TASK DIRECTIONS
Without any pictures, retype exactly the lines that begin at the one holding "The height and width of the screenshot is (400, 570)." and end at the last line of the data below.

EXCERPTED RECORDS
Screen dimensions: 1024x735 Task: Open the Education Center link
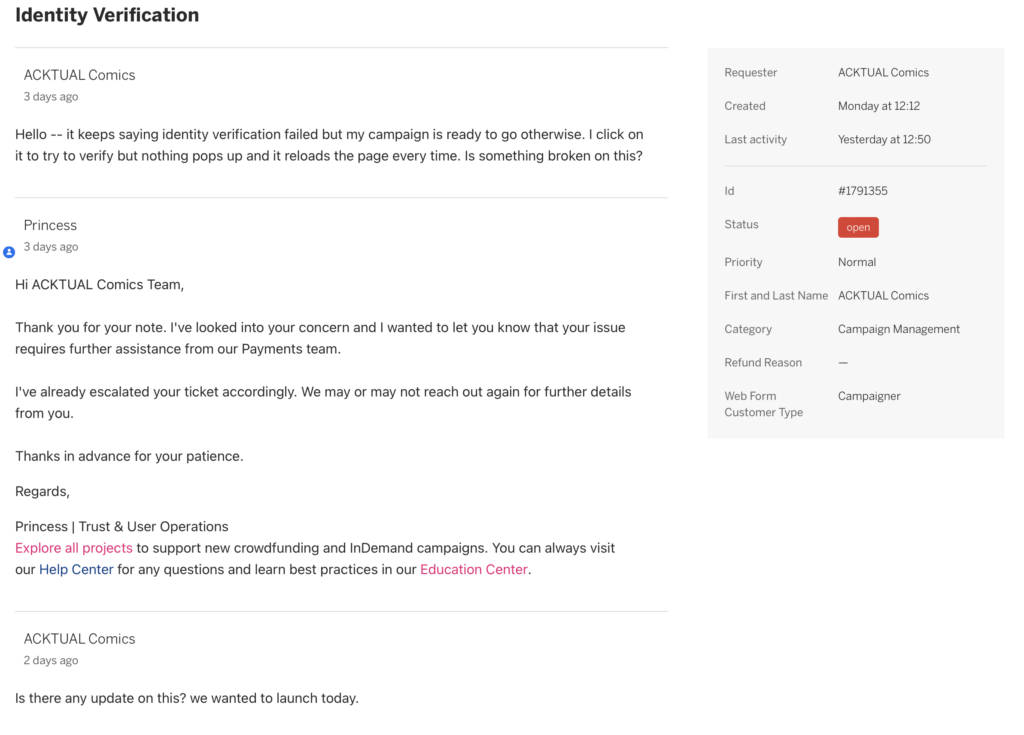pyautogui.click(x=473, y=570)
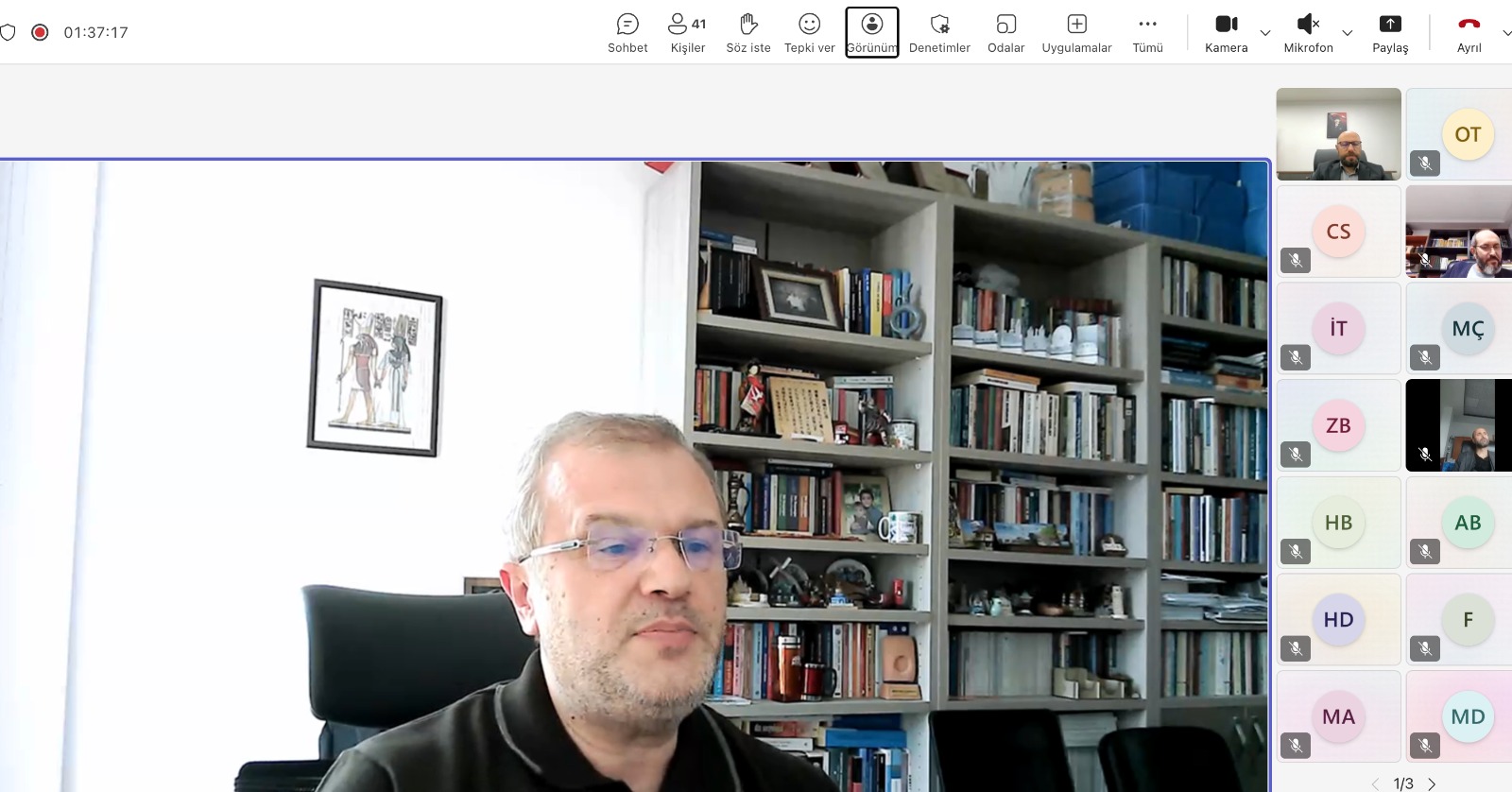Open the Görünüm view options
Image resolution: width=1512 pixels, height=792 pixels.
pos(871,32)
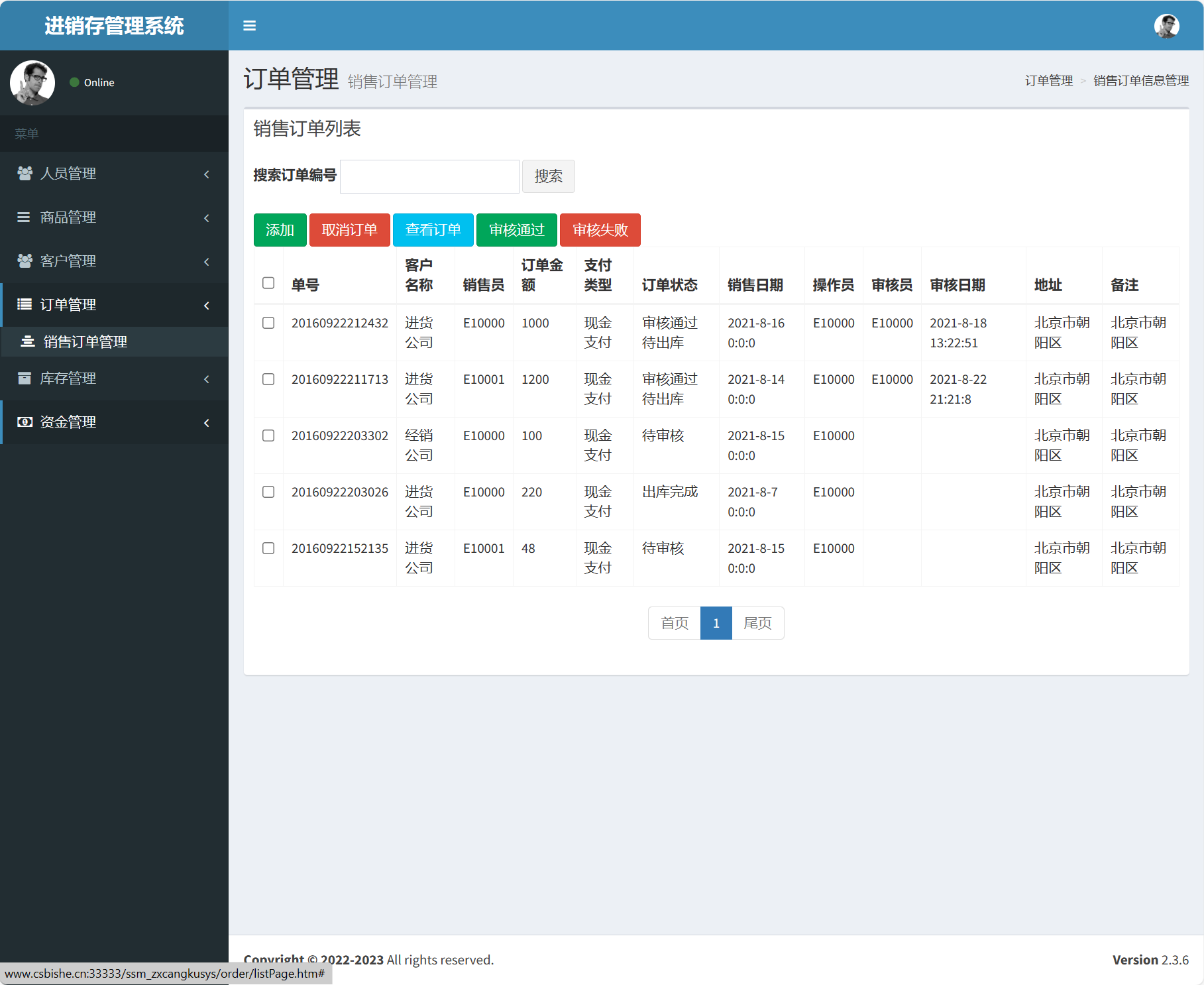The image size is (1204, 985).
Task: Focus the 搜索订单编号 input field
Action: [429, 176]
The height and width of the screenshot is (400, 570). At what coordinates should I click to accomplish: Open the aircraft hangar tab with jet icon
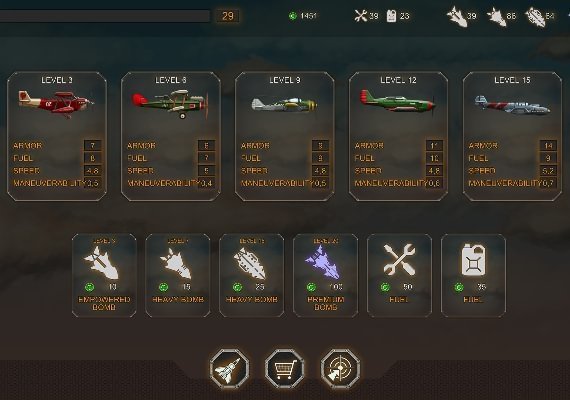229,369
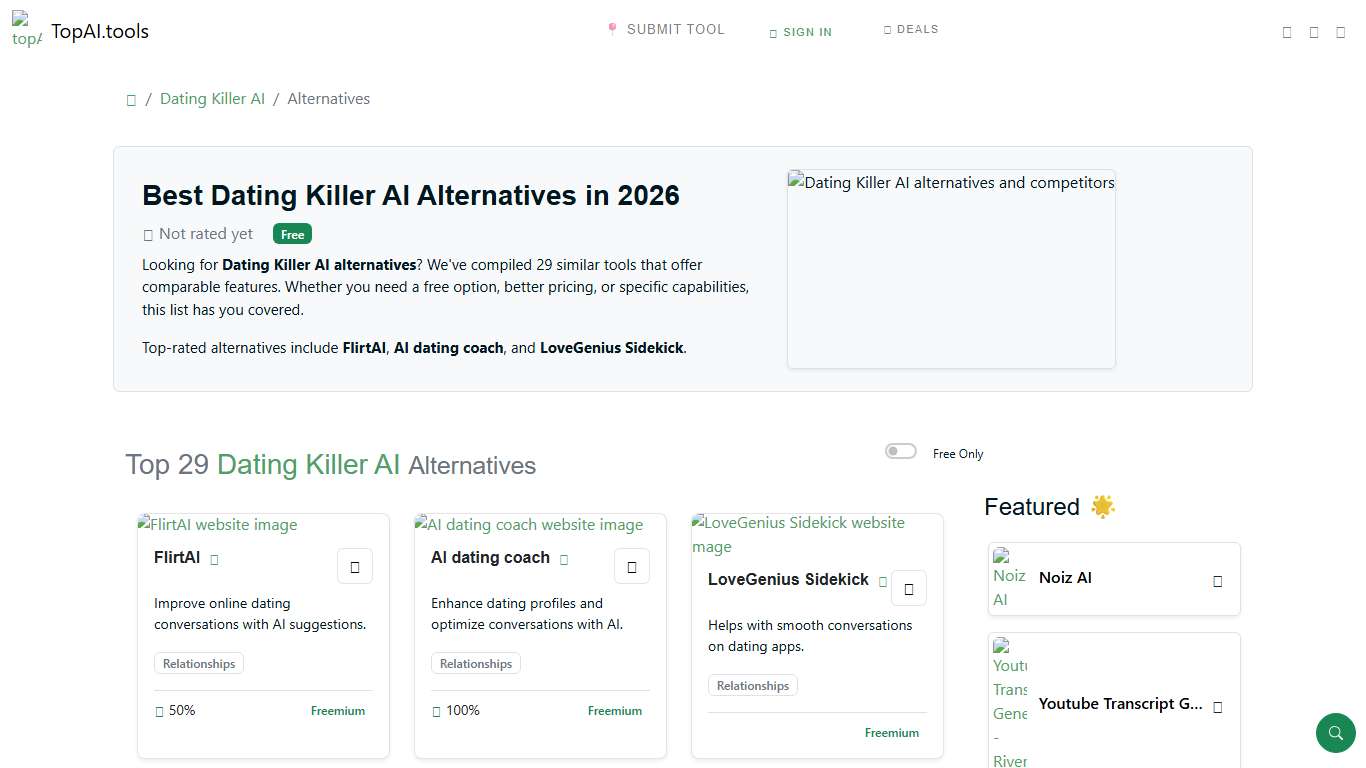Click the TopAI.tools logo icon
The height and width of the screenshot is (768, 1366).
point(25,31)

THE ANSWER
The height and width of the screenshot is (400, 570). At what coordinates should I click to accomplish: Open the aircraft hangar tab with jet icon
229,369
Click the TopAI.tools logo icon
The height and width of the screenshot is (768, 1366).
point(25,31)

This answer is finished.